On a lu… Chicagoland de Fabrice Colin et Sacha Goerg

On a lu… Chicagoland de Fabrice Colin et Sacha Goerg

Note de l'auteur

chicagoland_1Bienvenue dans le Chicago des années 50, son atmosphère pluvieuse, ses femmes émancipées, son machisme et ses meurtres dans ce one-shot adapté d’un récit de R.J. Ellory.
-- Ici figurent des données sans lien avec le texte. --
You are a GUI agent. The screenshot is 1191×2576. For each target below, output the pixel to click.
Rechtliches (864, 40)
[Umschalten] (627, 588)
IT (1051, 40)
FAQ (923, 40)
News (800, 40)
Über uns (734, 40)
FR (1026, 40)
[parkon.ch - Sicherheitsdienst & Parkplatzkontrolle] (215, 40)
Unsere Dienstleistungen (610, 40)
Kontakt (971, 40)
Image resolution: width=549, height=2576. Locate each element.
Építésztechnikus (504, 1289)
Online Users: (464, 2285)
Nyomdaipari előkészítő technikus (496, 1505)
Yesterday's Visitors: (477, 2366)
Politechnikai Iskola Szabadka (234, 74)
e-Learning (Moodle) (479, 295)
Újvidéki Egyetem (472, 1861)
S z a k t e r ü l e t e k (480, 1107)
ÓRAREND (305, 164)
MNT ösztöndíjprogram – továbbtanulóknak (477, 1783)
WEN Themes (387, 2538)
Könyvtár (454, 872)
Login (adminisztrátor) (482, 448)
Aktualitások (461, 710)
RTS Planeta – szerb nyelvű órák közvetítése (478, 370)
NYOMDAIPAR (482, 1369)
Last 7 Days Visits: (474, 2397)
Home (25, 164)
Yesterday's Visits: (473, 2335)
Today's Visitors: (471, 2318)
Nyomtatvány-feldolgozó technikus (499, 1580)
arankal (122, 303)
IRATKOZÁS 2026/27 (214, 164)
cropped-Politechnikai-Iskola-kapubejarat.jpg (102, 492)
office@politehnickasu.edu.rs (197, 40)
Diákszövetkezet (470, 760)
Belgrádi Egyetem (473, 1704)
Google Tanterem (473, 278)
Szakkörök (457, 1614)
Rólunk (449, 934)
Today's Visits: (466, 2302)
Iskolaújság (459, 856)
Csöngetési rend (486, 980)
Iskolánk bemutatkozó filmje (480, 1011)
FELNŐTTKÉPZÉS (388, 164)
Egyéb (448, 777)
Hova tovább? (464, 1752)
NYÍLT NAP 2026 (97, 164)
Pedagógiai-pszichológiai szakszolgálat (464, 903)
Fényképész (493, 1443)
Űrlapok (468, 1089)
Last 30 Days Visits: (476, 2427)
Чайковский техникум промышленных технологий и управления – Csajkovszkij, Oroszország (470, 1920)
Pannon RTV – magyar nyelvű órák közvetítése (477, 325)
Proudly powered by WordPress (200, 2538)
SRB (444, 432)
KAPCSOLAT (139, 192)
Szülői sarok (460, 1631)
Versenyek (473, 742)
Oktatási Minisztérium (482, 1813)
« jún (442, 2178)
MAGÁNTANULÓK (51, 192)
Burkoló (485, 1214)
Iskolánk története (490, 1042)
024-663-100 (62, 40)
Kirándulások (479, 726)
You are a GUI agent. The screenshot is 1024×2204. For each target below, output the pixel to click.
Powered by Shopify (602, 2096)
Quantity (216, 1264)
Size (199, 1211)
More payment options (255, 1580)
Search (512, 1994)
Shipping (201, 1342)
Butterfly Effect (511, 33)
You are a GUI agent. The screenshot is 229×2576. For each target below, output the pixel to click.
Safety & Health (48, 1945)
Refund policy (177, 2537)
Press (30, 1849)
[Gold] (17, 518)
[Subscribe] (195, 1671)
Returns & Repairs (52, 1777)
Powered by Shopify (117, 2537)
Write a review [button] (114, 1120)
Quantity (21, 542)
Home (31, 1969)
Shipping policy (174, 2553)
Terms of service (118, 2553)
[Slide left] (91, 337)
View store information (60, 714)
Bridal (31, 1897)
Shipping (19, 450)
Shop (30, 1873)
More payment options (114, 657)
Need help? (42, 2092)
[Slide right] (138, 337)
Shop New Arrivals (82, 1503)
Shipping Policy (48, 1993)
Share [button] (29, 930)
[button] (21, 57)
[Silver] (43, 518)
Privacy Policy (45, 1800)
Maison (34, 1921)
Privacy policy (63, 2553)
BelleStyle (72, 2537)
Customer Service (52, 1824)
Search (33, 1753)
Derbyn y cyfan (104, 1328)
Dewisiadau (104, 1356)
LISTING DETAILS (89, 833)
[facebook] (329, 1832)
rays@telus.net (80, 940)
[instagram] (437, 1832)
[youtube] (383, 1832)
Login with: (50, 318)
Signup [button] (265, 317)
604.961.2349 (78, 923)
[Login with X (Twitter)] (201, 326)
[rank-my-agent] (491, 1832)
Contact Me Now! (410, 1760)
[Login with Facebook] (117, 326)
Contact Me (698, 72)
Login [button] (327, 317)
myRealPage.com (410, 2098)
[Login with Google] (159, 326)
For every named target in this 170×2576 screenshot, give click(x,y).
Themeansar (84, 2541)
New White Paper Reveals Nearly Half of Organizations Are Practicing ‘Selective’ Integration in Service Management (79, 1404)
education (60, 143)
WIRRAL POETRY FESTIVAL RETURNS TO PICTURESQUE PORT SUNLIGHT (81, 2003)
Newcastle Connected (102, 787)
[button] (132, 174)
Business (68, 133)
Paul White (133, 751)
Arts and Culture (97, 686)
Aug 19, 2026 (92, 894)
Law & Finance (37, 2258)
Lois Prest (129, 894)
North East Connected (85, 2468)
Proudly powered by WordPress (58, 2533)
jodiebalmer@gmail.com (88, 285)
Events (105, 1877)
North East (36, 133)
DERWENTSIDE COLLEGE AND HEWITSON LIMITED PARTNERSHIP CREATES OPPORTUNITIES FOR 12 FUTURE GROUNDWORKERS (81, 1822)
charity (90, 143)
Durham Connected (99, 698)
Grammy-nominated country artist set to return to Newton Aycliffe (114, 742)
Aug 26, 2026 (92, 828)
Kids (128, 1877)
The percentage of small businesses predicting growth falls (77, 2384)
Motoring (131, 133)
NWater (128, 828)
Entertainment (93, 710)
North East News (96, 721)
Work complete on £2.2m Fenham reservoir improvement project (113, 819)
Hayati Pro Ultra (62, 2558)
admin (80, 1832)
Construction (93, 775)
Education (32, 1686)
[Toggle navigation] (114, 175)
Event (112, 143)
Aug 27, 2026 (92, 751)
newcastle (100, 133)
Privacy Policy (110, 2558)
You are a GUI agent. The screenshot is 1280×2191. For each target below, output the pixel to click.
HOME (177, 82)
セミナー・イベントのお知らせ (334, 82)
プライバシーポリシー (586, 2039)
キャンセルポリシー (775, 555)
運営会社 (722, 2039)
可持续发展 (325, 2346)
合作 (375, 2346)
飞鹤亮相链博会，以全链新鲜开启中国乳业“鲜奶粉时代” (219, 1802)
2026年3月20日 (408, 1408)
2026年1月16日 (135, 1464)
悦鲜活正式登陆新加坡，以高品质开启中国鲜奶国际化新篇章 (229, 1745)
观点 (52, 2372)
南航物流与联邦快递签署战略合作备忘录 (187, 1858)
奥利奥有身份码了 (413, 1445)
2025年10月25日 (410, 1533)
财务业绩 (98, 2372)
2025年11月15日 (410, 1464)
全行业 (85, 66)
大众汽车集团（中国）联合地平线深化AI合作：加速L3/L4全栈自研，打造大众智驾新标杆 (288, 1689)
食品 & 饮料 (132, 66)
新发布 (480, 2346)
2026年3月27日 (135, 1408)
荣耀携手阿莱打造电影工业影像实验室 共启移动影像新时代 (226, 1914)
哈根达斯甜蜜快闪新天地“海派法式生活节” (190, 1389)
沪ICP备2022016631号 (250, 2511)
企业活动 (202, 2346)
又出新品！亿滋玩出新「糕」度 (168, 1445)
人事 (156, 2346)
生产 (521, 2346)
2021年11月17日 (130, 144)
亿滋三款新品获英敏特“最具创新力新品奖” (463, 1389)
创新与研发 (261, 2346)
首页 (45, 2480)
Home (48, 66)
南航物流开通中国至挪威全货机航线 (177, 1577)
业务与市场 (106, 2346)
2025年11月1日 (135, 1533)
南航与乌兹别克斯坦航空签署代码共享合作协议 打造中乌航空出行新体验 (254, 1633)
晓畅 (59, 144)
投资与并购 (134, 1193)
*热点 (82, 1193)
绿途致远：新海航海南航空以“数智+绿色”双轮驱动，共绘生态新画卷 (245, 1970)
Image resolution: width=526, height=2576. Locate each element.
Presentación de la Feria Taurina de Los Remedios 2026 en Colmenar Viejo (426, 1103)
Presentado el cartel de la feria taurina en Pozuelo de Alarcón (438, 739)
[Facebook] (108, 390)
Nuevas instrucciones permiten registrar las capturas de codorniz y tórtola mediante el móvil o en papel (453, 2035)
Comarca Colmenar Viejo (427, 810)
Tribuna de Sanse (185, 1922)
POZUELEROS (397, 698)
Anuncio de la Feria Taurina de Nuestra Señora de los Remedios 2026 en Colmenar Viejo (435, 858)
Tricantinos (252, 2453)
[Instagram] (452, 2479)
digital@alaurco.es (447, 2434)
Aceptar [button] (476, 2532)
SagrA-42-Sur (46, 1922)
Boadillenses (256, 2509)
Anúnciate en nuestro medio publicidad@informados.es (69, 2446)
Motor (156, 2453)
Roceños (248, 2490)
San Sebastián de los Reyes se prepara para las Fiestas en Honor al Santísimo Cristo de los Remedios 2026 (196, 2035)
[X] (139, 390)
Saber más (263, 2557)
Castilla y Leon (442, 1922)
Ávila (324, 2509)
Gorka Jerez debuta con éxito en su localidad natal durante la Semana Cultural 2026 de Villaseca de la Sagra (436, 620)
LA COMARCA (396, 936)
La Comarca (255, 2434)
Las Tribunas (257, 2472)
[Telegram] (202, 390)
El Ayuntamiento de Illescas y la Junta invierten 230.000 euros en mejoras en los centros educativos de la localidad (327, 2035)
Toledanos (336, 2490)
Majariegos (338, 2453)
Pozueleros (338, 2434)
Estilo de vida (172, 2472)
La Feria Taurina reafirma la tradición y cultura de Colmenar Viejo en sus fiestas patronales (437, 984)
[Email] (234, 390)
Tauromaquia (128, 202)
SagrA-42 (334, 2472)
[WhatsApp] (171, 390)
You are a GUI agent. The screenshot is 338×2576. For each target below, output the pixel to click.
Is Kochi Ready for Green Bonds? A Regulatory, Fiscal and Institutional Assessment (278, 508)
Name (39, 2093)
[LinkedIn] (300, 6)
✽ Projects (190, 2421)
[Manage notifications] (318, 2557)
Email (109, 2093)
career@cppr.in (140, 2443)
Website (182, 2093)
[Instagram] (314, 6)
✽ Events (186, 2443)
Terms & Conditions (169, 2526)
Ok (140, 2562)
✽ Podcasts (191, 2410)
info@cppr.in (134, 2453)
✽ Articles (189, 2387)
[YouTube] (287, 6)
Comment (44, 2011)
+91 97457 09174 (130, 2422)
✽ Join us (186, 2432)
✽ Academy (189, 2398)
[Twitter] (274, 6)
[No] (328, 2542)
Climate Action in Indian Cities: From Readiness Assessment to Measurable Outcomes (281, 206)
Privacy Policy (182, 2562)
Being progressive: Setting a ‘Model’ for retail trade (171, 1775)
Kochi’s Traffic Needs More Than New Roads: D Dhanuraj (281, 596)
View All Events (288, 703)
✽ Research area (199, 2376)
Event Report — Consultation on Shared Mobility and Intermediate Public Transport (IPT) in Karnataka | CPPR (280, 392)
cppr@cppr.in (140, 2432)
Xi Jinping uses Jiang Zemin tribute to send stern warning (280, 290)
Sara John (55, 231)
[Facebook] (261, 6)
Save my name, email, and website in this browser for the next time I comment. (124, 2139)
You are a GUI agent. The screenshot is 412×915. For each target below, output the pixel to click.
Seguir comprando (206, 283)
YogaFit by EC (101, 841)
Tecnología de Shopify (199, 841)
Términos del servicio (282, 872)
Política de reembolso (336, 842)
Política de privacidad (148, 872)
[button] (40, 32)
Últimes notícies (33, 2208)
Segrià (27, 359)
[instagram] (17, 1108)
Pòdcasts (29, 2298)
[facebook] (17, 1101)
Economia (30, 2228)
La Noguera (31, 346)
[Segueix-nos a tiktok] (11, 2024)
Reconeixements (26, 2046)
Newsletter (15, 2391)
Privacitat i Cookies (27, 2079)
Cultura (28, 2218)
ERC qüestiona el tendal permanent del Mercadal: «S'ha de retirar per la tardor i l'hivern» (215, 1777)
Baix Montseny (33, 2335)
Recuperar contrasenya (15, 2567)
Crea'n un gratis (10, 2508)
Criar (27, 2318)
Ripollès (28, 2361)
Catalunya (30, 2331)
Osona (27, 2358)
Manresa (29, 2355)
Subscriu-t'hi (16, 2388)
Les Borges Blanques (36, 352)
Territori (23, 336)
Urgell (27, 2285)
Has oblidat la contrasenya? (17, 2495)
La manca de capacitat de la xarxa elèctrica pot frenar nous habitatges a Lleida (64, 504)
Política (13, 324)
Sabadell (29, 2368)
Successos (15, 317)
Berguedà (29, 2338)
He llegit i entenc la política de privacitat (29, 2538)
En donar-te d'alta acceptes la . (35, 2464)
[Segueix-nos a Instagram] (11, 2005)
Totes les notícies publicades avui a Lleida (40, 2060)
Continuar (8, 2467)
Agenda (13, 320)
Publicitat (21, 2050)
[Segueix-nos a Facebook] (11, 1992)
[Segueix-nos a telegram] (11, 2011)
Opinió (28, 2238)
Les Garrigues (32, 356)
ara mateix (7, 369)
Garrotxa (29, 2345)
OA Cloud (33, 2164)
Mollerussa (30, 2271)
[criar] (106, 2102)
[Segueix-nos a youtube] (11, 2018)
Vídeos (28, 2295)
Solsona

L’histoire : Maryanne a perdu sa sœur. Elle a été étranglée. Aujourd’hui, c’est le jour où son meurtrier doit passer sur la chaise électrique. Oui, mais est-ce vraiment lui qui a tué Carole ?

Mon avis : Il s’agit d’un récit en triptyque. Trois points de vues s’affrontent et se font face pour savoir : qui est le meurtrier ? Et dans ce cas, qui est le responsable ? La première partie est celle donnant le point de vue de Maryanne, entourée de nuances de bleus et de gris, suivie de celle de Robert, l’enquêteur responsable de l’arrestation de l’assassin, Lewis. C’est ce dernier qui clôt le récit, et donne une plus grande coloration au récit, avec l’apparition franche du rouge, dans une veste, du sang, des murs… Cette couleur est le vrai fil de l’album, celui du rouge à lèvre préféré de Carole et cela même si c’est le blanc qui clôt l’histoire.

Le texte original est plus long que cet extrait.